Podéis tomar una hora antes de entrenar o alternativamente por las mañanas, para elevar de forma natural los niveles de testosterona y la capacidad de crecimiento muscular.

Consejos para los días altos

  • Durante un ciclo de volumen debéis mantener una ingesta elevada de calorías, pero de alimentos saludables y limpios, eso junto a los esporádicos días bajos en calorías, os permitirán una ganancia regular de masa bastante limpia. Sin embargo, todavía puede que el metabolismo intente adaptarse a esa ingestión calórica, así que os recomiendo que cada cinco o seis días convirtáis un día alto en calorías en superalto, de tal forma que ese día sea no únicamente uno en el que consumís muchas calorías, sino uno en el que no limitaréis la ingestión de carbohidratos ni de grasas. No temáis, porque ese único día no aumentará vuestro coeficiente de grasa corporal, porque por un solo día eso no pasará, sino que servirá para acelerar vuestro metabolismo.
  • Para aquellos que no tengáis apetito y creáis que no podréis elevar vuestra ingesta calórica, podéis recurrir a algo tan sencillo como a añadir una cucharada de aceite de lino en las tres comidas principales y eso supondrá 42 gramos extra de grasa y 378 calorías, lo cual ayudará a elevar el metabolismo.
  • O bien servíos un par de batidos para ganar masa (MassPlex – XT) para sumar muchas calorías limpias y proteínas.
  • Variad los tipos de hidratos de carbono que utilizáis, porque eso implica una tensión para el sistema digestivo y ayudará a producir más hormona tiroides.
  • El día anterior a uno bajo en calorías, haced una comida alta en hidratos de carbono, lo cual os ayudará a mantener un nivel óptimo de glucógeno muscular para entrenar con dureza a pesar de las pocas calorías de ese día.
  • La balanza fluctuará bastante durante un ciclo de volumen y también experimentaréis altibajos, pero es lógico porque un día alto en carbohidratos el peso proviene del acopio de glucógeno y de agua, ya que el primero se almacena con cuatro partes de agua, pero ese peso es bueno porque os ayudará a ganar masa. No temáis, no ganaréis grasa esos días altos de carbohidratos, porque la mayor parte de la ganancia de peso será glucógeno que quemaréis entrenando.

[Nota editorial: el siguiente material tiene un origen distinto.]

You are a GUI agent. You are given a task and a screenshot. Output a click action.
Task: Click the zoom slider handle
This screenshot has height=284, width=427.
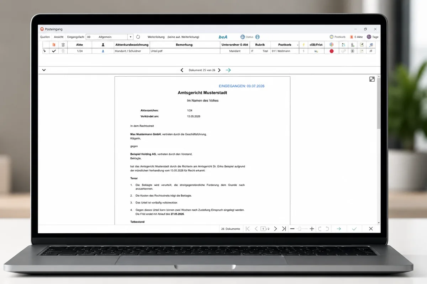coord(300,229)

Seguid el programa completo

Como es evidente no obtendréis los mismos resultados si seguís el programa a medias, como si lo seguís en su totalidad.

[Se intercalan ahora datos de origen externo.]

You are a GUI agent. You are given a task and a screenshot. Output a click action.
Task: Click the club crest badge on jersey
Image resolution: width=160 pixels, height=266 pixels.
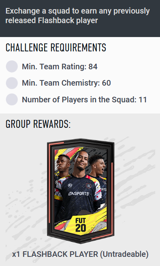click(x=88, y=186)
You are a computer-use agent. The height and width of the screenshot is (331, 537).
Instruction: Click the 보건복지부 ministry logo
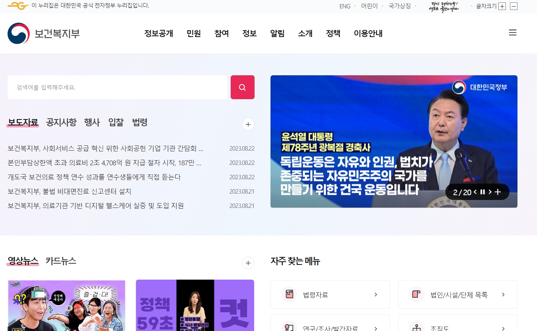44,33
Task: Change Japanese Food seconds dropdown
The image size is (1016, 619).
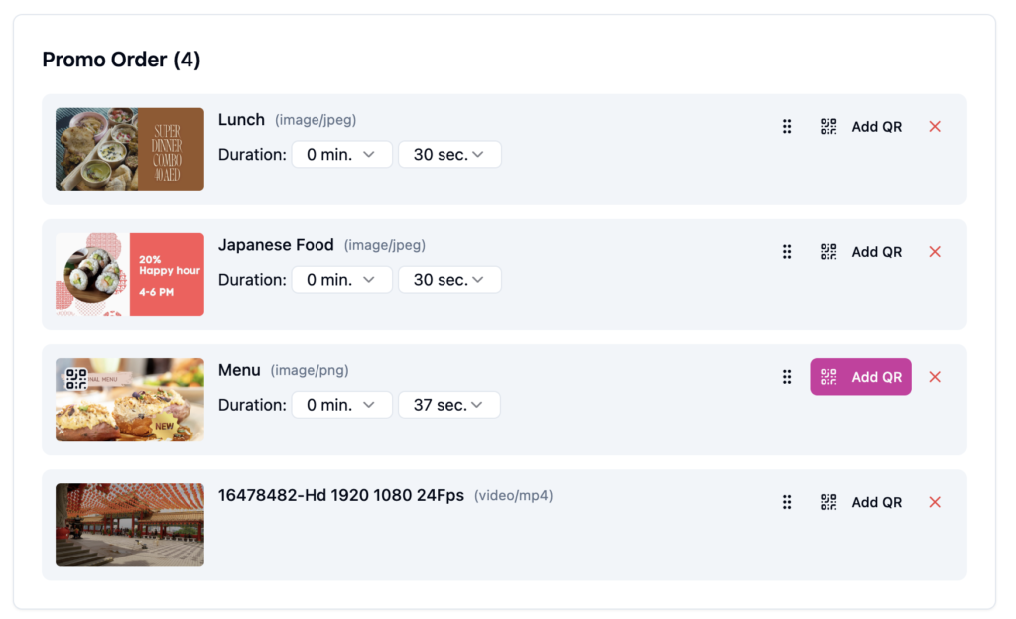Action: (x=449, y=280)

Si os aplicáis con rigor al entrenamiento, pero no seguís una buena dieta, entonces los resultados serán mediocres, de la misma forma si lleváis una alimentación perfecta, abundante y con altibajos calóricos, pero en el gimnasio no estimuláis los músculos con la suficiente intensidad, entonces olvidaos de adquirir un volumen descomunal.

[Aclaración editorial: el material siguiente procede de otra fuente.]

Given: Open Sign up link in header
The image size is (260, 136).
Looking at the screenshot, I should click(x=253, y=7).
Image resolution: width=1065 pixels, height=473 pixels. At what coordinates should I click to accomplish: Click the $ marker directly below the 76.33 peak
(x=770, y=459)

Si de veras queréis llegar a explotar vuestro máximo potencial debéis entrenar en el gimnasio como una fiera, comer como leones, alternar días de pocas calorías para mantener a raya los acopios de grasa y reforzar las acciones de crecimiento con el apoyo de algunos suplementos específicos como hemos tenido la ocasión de revisar aquí.

Si prestáis atención a todos los factores del programa completo entonces el único resultado posible será un volumen excepcional de músculos grandes, fuertes y libres de grasa.